Is the term mesa optimizer too narrow?
In the post introducing mesa optimization, the authors defined an optimizer as
a system [that is] internally searching through a search space (consisting of possible outputs, policies, plans, strategies, or similar) looking for those elements that score high according to some objective function that is explicitly represented within the system.
The paper continues by defining a mesa optimizer as an optimizer that was selected by a base optimizer.
However, there are a number of issues with this definition, as some have already pointed out.
First, I think by this definition humans are clearly not mesa optimizers. Most optimization we do is implicit. Yet, humans are the supposed to be the prototypical examples of mesa optimizers, which appears be a contradiction.
Second, the definition excludes perfectly legitimate examples of inner alignment failures. To see why, consider a simple feedforward neural network trained by deep reinforcement learning to navigate my Chests and Keys environment. Since “go to the nearest key” is a good proxy for getting the reward, the neural network simply returns the action, that when given the board state, results in the agent getting closer to the nearest key.

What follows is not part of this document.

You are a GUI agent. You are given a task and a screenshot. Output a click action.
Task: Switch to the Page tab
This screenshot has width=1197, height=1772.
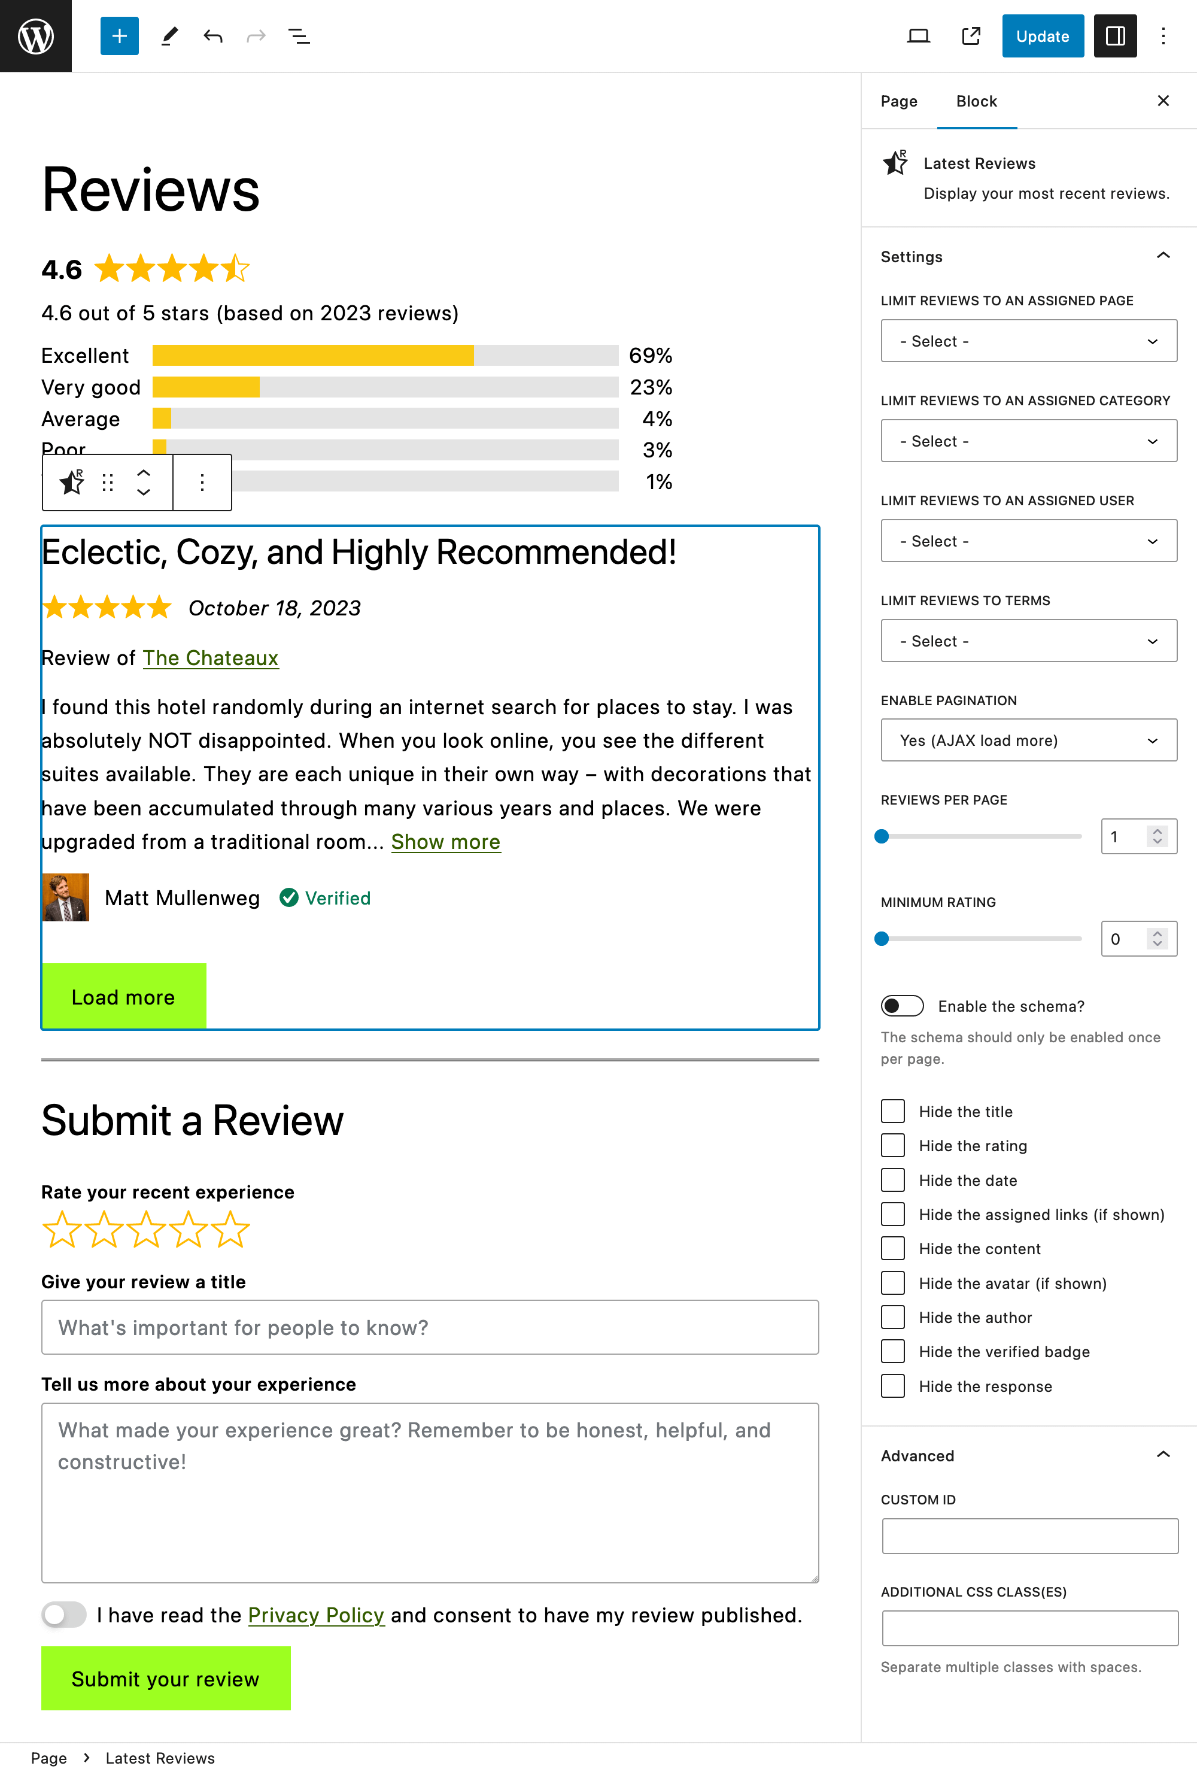tap(899, 101)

Is the feedforward neural network optimizing anything here? Hardly, it’s just applying a heuristic. Note that you don’t need to do anything like an internal A* search to find keys in a maze, because in many environments, following a wall until the key is within sight, and then performing a very shallow search (which doesn’t have to be explicit) could work fairly well.
As far as I can tell, Hjalmar Wijk introduced the term “malign generalization” to describe the failure mode that I think is most worth worrying about here. In particular, malign generalization happens when you trained a system with objective function X, that at deployment has the actual outcome of doing Y, where Y is so bad that we’d prefer the system to fail completely. To me at least, this seems like a far more intuitive and less theory-laden way of framing inner alignment failures.
This way of reframing the issue allows us to keep the old terminology that we are concerned with capability robustness without alignment robustness, but drops all unnecessary references to mesa optimization.
Mesa optimizers could still form a natural class of things that are prone to malign generalization. But if even humans are not mesa optimizers, why should we expect mesa optimizers to be the primary real world examples of such inner alignment failures?